Monday, June 4, 2012

Walker moves toward win in recall election


Walker moves toward win in recall election
by John Gizzi
June 4, 2012

MADISON, Wisc. — With under 24 hours to go before the polls open in Wisconsin, there is growing agreement on the eventual outcome of the special election for governor: that embattled Republican Gov. Scott Walker will not only survive the challenge from Democrat Tom Barrett, but do so quite comfortably.

A weekend Rasmussen Poll showed Walker leading Milwaukee Mayor Tom Barrett among likely voters by a margin of 52-to-45 percent statewide. This is the largest lead for the 43-year-old governor in any survey since last year, when labor unions—furious at the legislature’s enactment of Walker-crafted measures to limit collective bargaining among some public sector employees and require them to pay for a greater share of their retirement and health benefits—collected more than twice the signatures on petitions required to place Walker on the Badger State ballot again.

On Sunday night, a survey conducted by Public Policy Polling, a Democratic polling firm, showed Republican Walker leading Democrat Barrett by a margin of 50-to-47 percent.

“The governor has barnstormed the state, getting up early and working until late at night, and never retreating from conservative principles,” veteran Republican consultant Scott Becher told Human Events Sunday, “He has not strayed from his message. And his months of hard work pushing Wisconsin are paying off.”

Little reported in the national press is the fact that the state’s first woman lieutenant governor and three GOP state senators who backed Walker on his controversial reforms are also facing the voters Tuesday.

Republican sources who spoke to Human Events generally agree that Lieutenant Governor and former television reporter Rebecca Kleefisch will overcome Democrat Mahlon Mitchell, a Firefighters Union leader. But they also expressed concern over the fates of GOP Sens. Terry Moulton (Chippewa Falls) and Van Wanggard (Racine), whom unions and the Democrats have targeted for extinction.

“If either of them goes down Tuesday, then Democrats win control of the Senate,” said Becher, noting that Republicans and Democrats are now tied in the Senate, with 18 seats each and one vacancy. “And that would make it more difficult to pass any further reform legislation dealing with public sector employees.”

Also on the ballot in a recall election Tuesday is State Senate Majority Leader Scott Fitzgerald, one of the key players in securing passage of the Walker proposals and the brother of Assembly Speaker Jerry Fitzgerald. Also on the ballot is the special election to fill the vacancy created by the resignation of Sen. Pam Galloway. Republican State Rep. Jerry Petrowski is favored in the Wausau-area district.

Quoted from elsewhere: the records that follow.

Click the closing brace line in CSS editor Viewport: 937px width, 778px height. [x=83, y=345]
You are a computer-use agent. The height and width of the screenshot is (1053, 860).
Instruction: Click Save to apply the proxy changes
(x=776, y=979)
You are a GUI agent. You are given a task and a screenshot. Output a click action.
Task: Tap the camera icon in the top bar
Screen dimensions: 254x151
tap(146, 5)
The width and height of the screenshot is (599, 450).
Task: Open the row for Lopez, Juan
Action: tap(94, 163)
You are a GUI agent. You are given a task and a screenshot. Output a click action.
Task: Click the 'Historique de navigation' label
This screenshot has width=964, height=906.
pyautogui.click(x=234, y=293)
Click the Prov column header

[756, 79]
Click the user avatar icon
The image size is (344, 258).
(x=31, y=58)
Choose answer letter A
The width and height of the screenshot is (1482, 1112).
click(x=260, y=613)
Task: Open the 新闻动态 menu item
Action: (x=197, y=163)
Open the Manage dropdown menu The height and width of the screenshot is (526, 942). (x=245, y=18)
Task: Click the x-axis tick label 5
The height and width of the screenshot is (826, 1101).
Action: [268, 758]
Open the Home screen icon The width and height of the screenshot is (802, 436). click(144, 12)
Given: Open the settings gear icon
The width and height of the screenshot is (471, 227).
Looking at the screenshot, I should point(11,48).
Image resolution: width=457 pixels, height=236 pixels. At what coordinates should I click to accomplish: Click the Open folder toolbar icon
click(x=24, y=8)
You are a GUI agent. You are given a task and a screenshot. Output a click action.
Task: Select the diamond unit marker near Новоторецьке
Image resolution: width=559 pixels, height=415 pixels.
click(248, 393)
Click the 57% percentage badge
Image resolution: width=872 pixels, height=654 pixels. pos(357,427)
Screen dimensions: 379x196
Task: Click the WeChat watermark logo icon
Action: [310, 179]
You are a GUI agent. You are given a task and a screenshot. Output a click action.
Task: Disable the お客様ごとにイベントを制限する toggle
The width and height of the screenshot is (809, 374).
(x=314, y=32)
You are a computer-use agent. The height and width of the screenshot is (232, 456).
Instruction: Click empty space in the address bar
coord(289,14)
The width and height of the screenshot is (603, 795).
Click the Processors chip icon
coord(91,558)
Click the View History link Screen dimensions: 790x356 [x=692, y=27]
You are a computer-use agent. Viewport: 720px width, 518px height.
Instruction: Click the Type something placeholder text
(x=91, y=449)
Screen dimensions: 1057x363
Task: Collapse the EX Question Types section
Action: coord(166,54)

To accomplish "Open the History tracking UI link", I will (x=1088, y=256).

With White House Press Secretary Jay Carney and Democratic National Chairman Debbie Wasserman-Schultz downplaying any possible impact of a Walker triumph on national politics, it is nonetheless very likely that they and their allies on the left will trumpet a Democratic takeover of the senate as proof that Walker’s conservative agenda was not endorsed completely by Wisconsin voters. For now, the governor and his Republican allies are, to use a phrase of Ronald Reagan’s, “cautiously optimistic.”